= Freakout Festival =

Rock festival in Seattle

Freakout Festival is an annual four-day underground music festival held at various venues around the Ballard neighborhood of Seattle each November. Since 2013, this festival has featured a mix of independent and mainstream performers, and has garnered press from around the globe. The programming primarily focuses on rock and roll, punk, and psychedelic rock music, but has also been known to include hip-hop, electronic and more experimental forms of music.

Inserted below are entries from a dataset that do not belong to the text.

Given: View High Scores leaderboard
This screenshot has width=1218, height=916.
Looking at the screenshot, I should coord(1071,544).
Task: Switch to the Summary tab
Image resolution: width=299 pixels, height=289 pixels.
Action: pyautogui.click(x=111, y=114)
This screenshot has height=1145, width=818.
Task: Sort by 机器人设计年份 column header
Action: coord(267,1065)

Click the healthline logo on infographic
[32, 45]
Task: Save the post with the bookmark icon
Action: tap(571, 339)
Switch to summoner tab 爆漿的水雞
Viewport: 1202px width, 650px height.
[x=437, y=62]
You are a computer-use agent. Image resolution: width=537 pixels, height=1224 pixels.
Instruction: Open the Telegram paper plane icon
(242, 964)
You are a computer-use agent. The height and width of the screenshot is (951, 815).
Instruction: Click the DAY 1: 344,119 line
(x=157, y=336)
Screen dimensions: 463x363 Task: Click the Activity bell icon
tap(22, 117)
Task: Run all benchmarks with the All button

Headliners have included icons of garage, punk and psychedelic music such as The Seeds, Kid Congo Powers, Os Mutantes and Los Dug Dug's, alongside more contemporary artists such as the Night Beats, All Them Witches, Viagra Boys and Alex Maas of The Black Angels. In 2021, The Stranger named Freakout Festival "Seattle's Best Festival".

The organizers behind Freakout Festival also run the associated record label, Freakout Records, which has operated since 2015, releasing an eclectic mix of rock and roll records from the Pacific Northwest. Freakout Festival has also produced stages at SXSW and Treefort Music Fest, and collaborated with Mexico City's Festival NRMAL and The Lodge Room in Los Angeles. In 2022, Freakout established the "Freakout Weekender", a 2-day mini festival held in spring in collaboration with The Crocodile.

== History ==
Freakout Festival was founded in 2013 by Seattle musician Guy Keltner (of Acid Tongue), and was originally referred to as The Psychedelic Holiday Freakout. The first edition was held in the Capitol Hill neighborhood of Seattle, featuring 39 rock and hip hop artists from around the United States, including Jared James Nichols. In its second year, the festival moved to the Ballard neighborhood of Seattle.

In 2015, the festival hosted acts such as No Age. The same year, Keltner founded independent record label Freakout Records with his Acid Tongue bandmate Ian Cunningham and colleague Skyler Locatelli from KEXP-FM. The event was moved from December in 2016 due to heavy snowfall during a set of one of the performers.

Festival founder Guy Keltner is a second generation Mexican American on his mother's side, and his regular visits to family in Mexico City resulted in a strong connection to the punk community in Mexico and South America.

In 2021, Freakout organized an online concert series called Freakout Live!, which was profiled in Rolling Stone and featured performers from Paris, Toulouse, Madrid, Mexico and Seattle. In 2022, Freakout partnered with Seattle independent club The Crocodile to produce the 2-day mini festival the Freakout Weekender.